1). I've been borrowing mannys Hanna phosphate checker. I agree on the pale sps, but sascha also has a point on the algae. Inconclusive I guess is the best I can say, but the test numbers are really the only thing I have to go off of. I'll run a round of gfo again when I change tanks. Just in case there is a lot of sponge die off and such. I'll be changing my aquascape and adding about 60 pounds of rock.

2). I left the biopellets as is. I'll continue running them as is. Tbh I can't remember exactly how much is in there. Whatever the recommendation was, Something around 2 cups or so. I haven't added more since reaching full concentration about 6 months ago.

3). Gfo offline as of yesterday. I returned mannys phosphate checker to him. I should get one at some point. Would you recommend a higher resolution one?

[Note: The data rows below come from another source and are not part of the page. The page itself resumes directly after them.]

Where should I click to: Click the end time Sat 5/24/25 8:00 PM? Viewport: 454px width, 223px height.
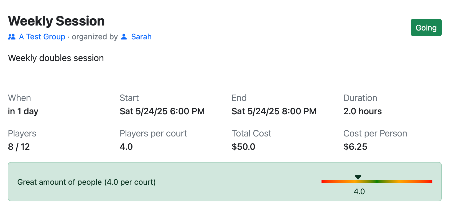(274, 111)
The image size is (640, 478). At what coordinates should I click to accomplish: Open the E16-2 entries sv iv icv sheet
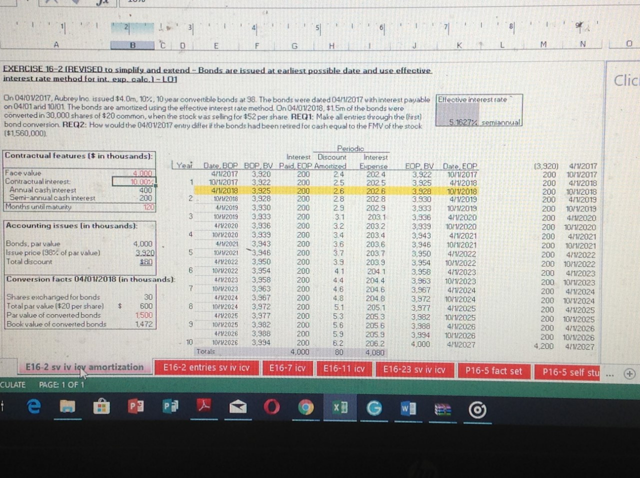coord(207,369)
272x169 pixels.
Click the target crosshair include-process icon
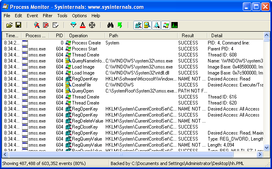92,25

4). I'll replace my carbon again next week. Replaced it last week. I had reduced my carbon changes to once a month or more for a while. Perhaps that lead to some buildup of chemical warfare from the leathers. Fair possibility of carbon fines, but I think I'm pretty meticulous about rinsing it. I soak the rox carbon in RODI for 24 hrs prior to use every time and I still rinse it thoroughly 5-10 times. While it's a possibility, that's not my big suspicion currently.

5). Water transfusion stopped now. I'm worried though. After dosing about 500-700 mL of calcium chloride in each container and waiting 24 hrs, alk didn't budge. Not worried about the higher calcium because that's fairly benign, but it surprises the heck out of me that it didn't make the alk budge at all. Salinity in each container is 1.025. Calibrated the refractometer with 35 ppt solution this morning. Checks out. I do to know how to get that alk down any further. My only idea now is to raise the display tank to 9 dKH, but with biopellets I'm hesitant to bring it up that high, especially with sps already suddenly stressed.

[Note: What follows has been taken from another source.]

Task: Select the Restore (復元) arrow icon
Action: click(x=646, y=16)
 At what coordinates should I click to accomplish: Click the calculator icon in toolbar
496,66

6). RODI sediment and carbon blocks have been replaced like clockwork every 6 months and I use 0.5 micron rating on each. Never missed a change by more than a day. I only make about 15 gallons a week or so. Calibrated my tds meter with 342 ppm tds calibration fluid today as well and it checks out. My RODI product water is 0 tds as of today. I haven't replaced my membrane or di resin in 2 years because with the 0 tds reading I don't see what the benefit of replacing would be. Am I off the mark there?

7). Metal halides haven't actually gone up yet. And am not seeing any ph spikes or temp spikes or dips.

In conclusion. Tested again this morning. Here is what I got. A little surprising on the display

Salinity 1.026

Alk: 7.6 dKH... Checked twice. Odd

Calcium: 380 ppm....also odd

Mg: 1260. I knew that. Dosing more today

30 gal brute: 9.2 dKH. @ 1.025

45 gal brute: 8.8 dKH @. 1.025

Going to bring a water sample to manny today as well as some frags to babysit for me. Hopefully his tests check out the same as mine.

I'll also be in Austin on Saturday. Would love to bring a water sample and see if someone who is an avid tester wouldn't mind running a battery of their own tests? It's a tall order I know but I gotta ask.

What can I do to match my display and new water alk. They're about 1.5 dKH apart. Ideas? Seems like bringing the old tank up is the only way but how will everything react to that high of alk with my carbon dosing.